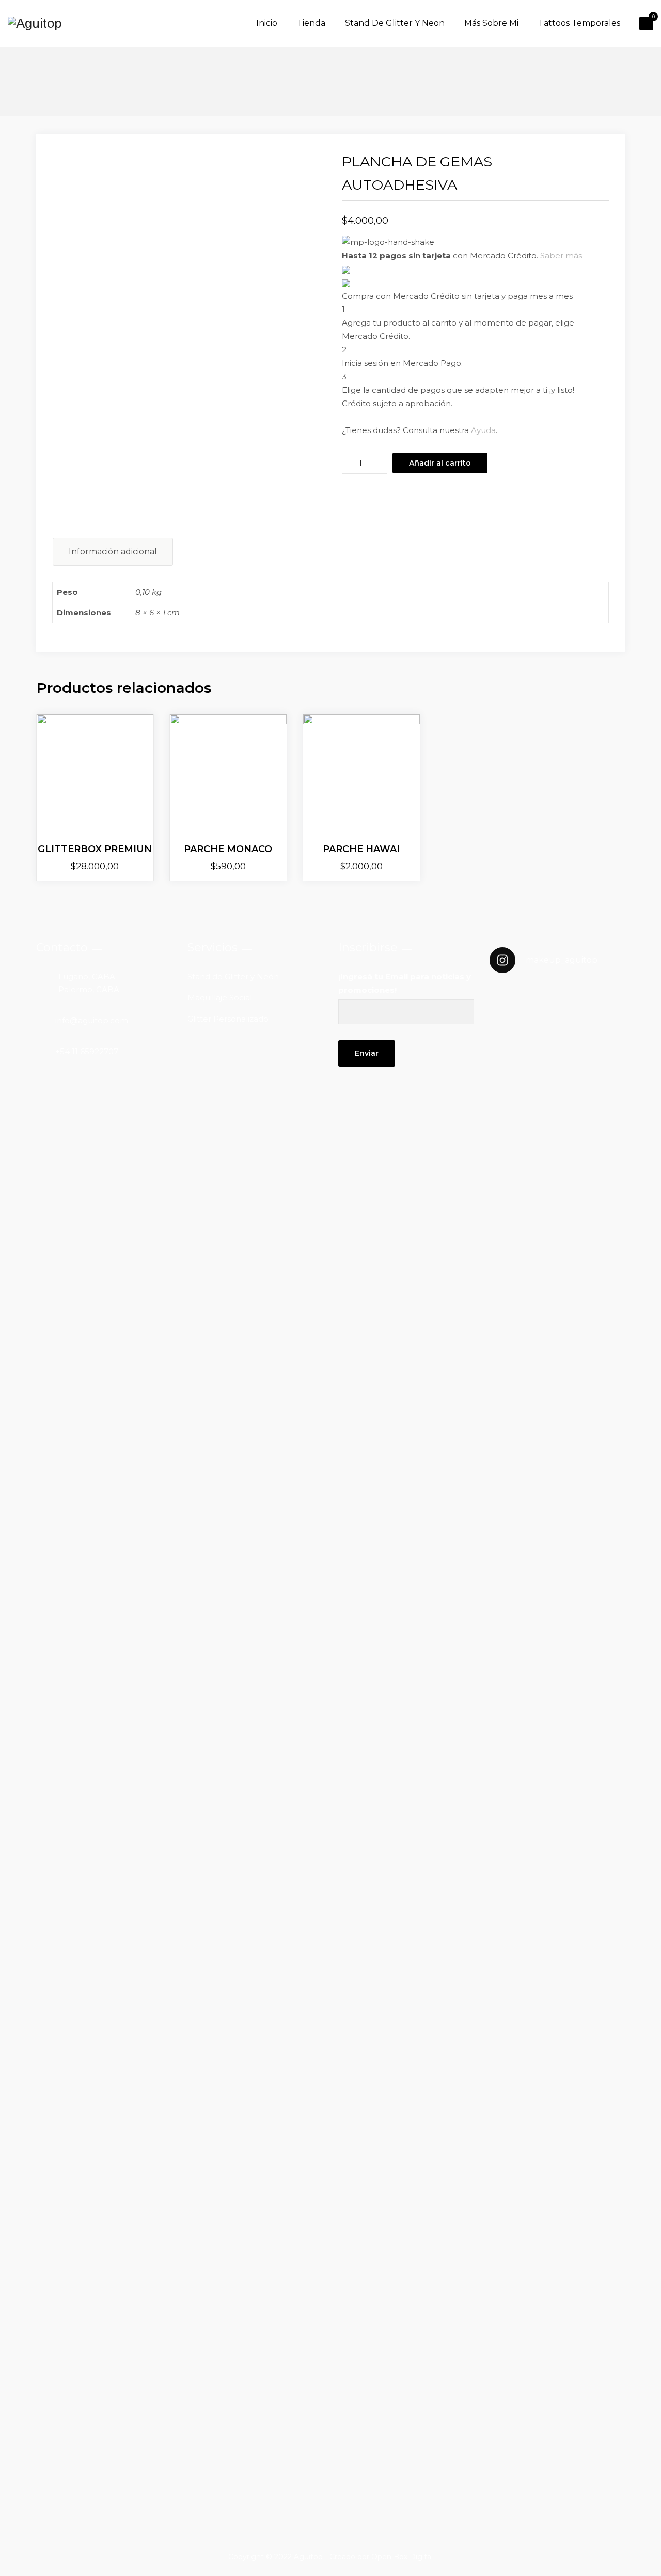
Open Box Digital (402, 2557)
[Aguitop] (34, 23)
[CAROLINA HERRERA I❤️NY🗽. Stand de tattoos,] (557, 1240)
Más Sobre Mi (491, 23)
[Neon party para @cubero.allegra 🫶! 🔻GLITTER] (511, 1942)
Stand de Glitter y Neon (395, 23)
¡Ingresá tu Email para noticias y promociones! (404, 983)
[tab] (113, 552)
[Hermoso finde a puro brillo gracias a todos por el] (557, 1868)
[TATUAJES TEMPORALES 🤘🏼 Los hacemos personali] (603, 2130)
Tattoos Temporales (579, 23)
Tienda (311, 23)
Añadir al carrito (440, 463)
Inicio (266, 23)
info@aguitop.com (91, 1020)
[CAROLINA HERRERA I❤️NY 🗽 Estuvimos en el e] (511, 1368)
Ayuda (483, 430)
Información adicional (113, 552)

###

Work to be completed :: Copy exactly the line containing "Añadir al carrito (440, 463)" and each line after it through the end of the records above.

Answer to this problem ::
Añadir al carrito (440, 463)
Inicio (266, 23)
info@aguitop.com (91, 1020)
[CAROLINA HERRERA I❤️NY 🗽 Estuvimos en el e] (511, 1368)
Ayuda (483, 430)
Información adicional (113, 552)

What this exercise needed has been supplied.